Supt Cottee said the prosecution of Marshall showed police would not tolerate “corrupt activity”.
“It reinforces the integrity of the police who are working on those matters,” he said.
“Clearly, if you are going to become involved in the supply of drugs there is every chance the activity will be detected and investigated.”
He said Marshall’s involvement was a shock and a disappointment.
“It’s a rarity, but it goes to show that drugs can touch anyone and that their addictive nature will impede proper judgment,” he said.
During Marshall’s sentencing, magistrate Tony Murray questioned a personal reference offered by Marshall’s wife, an Albury police officer.
Supt Cottee said the matter had been referred to him by Mr Murray.
“We can’t go into much detail ... we will deal with it in terms of our own proceedings,” he said.
Supt Cottee said Marshall’s wife, Kaija, serving as a general duties officer while the investigation into her husband was under way was a factor police “had to take into account”.
“Again, it shows the integrity of the police who were acting in relation to the investigation, that the investigation was at no time compromised,” Supt Cottee said.
“She was equally shocked and disappointed.”

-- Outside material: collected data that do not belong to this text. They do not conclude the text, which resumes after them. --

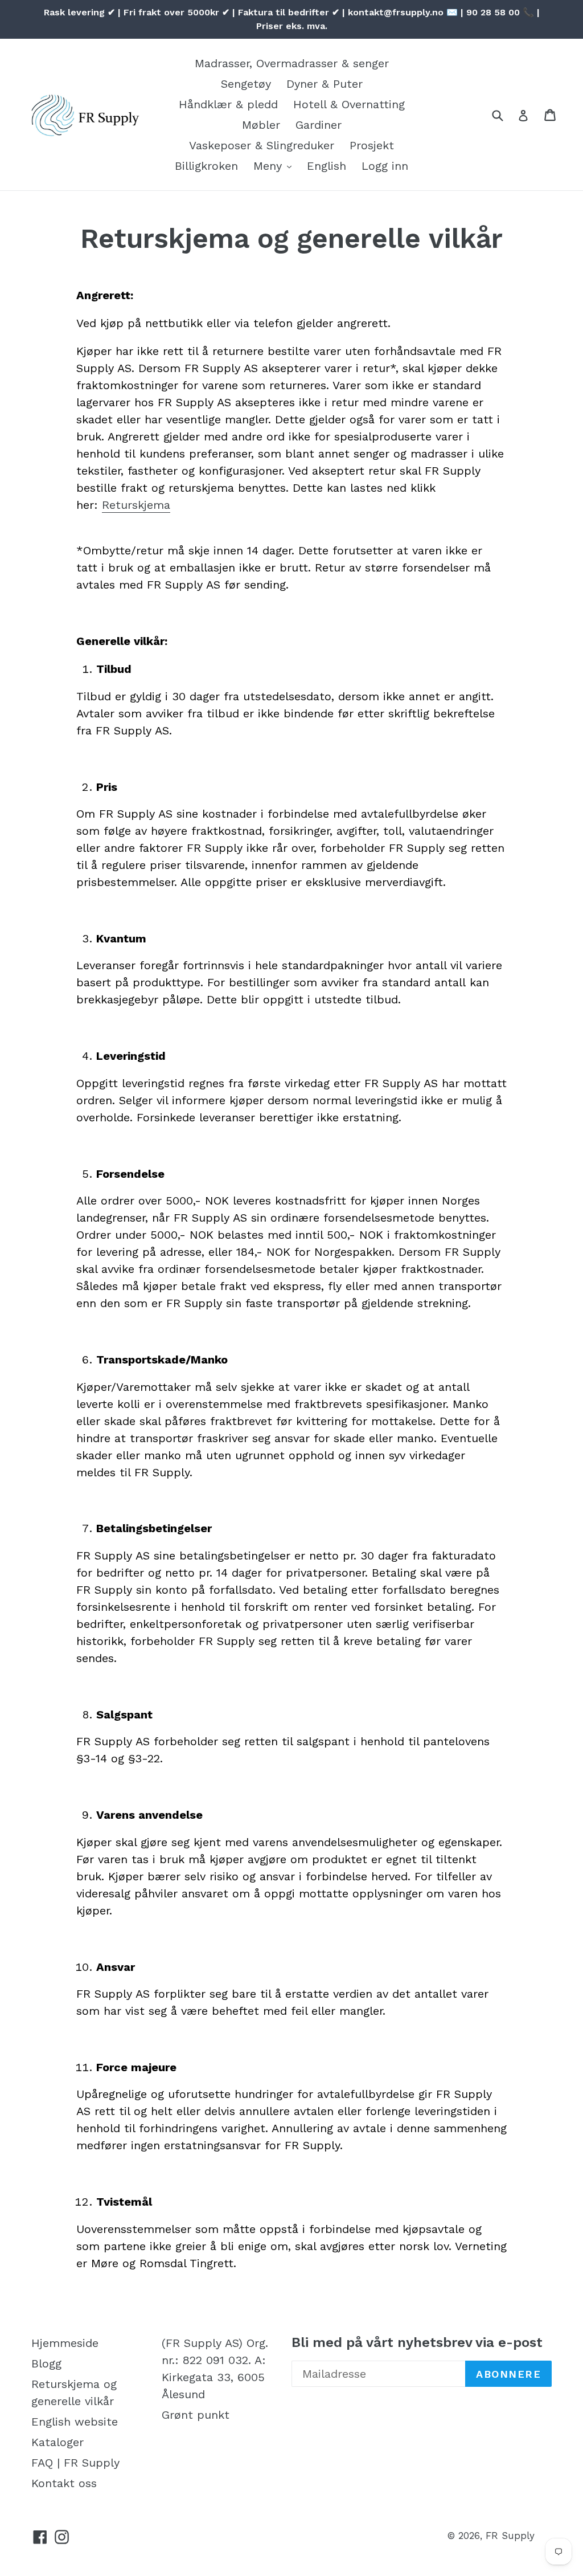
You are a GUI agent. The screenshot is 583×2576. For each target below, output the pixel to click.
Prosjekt (372, 145)
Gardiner (318, 125)
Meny (269, 166)
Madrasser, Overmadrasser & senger (292, 63)
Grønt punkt (195, 2415)
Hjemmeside (64, 2343)
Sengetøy (246, 84)
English (326, 166)
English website (74, 2421)
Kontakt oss (64, 2483)
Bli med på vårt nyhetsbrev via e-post (417, 2342)
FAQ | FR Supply (75, 2462)
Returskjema (136, 505)
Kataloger (57, 2442)
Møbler (261, 125)
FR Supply (510, 2535)
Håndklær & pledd (228, 104)
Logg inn (385, 166)
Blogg (46, 2363)
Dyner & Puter (324, 84)
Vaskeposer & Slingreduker (261, 145)
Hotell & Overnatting (349, 104)
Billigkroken (206, 166)
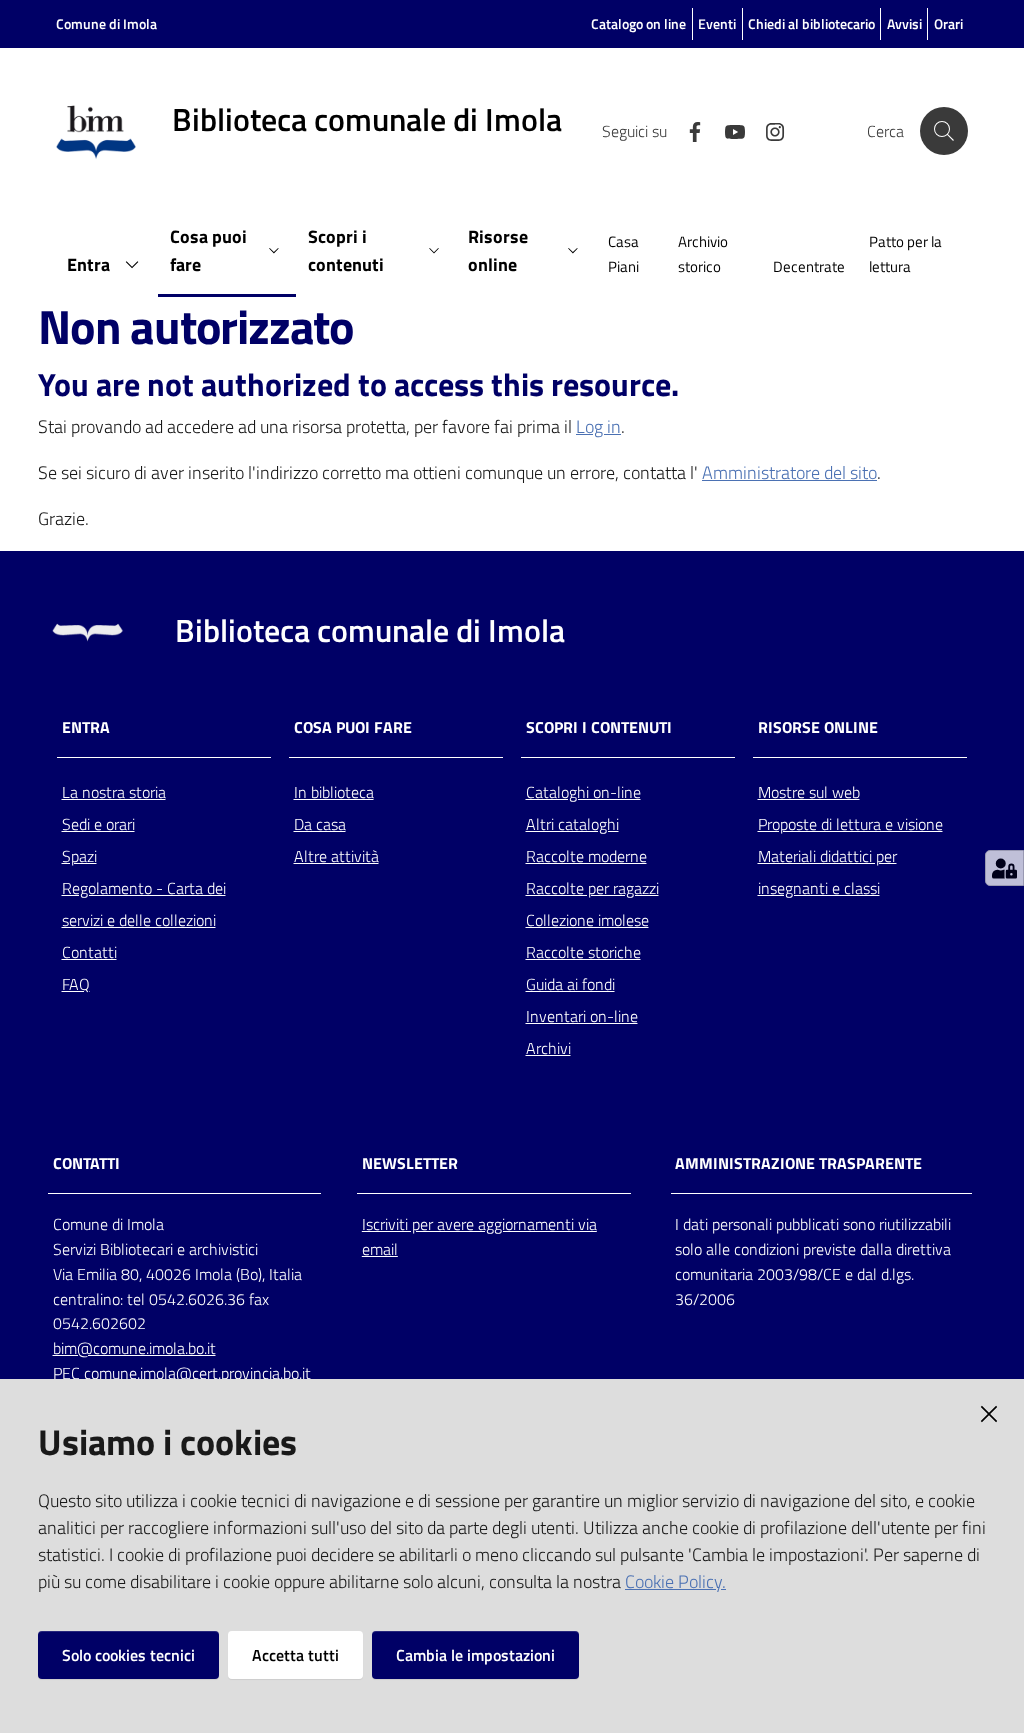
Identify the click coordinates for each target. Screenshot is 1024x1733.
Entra (86, 727)
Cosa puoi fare (353, 727)
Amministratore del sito (789, 472)
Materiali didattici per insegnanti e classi (827, 872)
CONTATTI (86, 1163)
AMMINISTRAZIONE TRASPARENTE (798, 1163)
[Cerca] (944, 131)
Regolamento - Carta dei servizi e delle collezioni (144, 904)
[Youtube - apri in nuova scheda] (727, 130)
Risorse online (818, 727)
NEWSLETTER (410, 1163)
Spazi (79, 856)
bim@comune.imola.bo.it (134, 1348)
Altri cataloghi (572, 824)
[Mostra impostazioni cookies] (1004, 868)
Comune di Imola (106, 23)
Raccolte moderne (586, 856)
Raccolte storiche (583, 952)
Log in (598, 426)
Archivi (548, 1048)
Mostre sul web (809, 792)
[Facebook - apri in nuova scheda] (687, 130)
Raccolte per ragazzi (592, 888)
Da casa (320, 824)
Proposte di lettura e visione (850, 824)
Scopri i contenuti (599, 727)
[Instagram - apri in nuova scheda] (767, 130)
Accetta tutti (295, 1655)
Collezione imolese (587, 920)
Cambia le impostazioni (475, 1655)
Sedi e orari (98, 824)
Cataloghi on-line (583, 792)
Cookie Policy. (675, 1581)
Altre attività (336, 856)
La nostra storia (114, 792)
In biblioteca (334, 792)
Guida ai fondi (570, 984)
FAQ (76, 984)
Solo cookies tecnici (128, 1655)
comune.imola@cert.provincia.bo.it (197, 1373)
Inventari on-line (582, 1016)
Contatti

Marshall, who was medically discharged in March last year, had been suffering post traumatic stress.
Supt Cottee said peer support officers were available at Albury for all serving officers, who may also be required to undergo periodic psychological assessment depending upon the unit they were assigned to.
But, he said, some officers can “slip through” the net and he urged police not to self-medicate.
“Drugs of addiction are a crime and we will continue to police that crime but they need to have faith and understand their condition has a medical element that requires treatment if addicted,” he said.
“I understand Mr Marshall has embarked on that process and I wish him well.”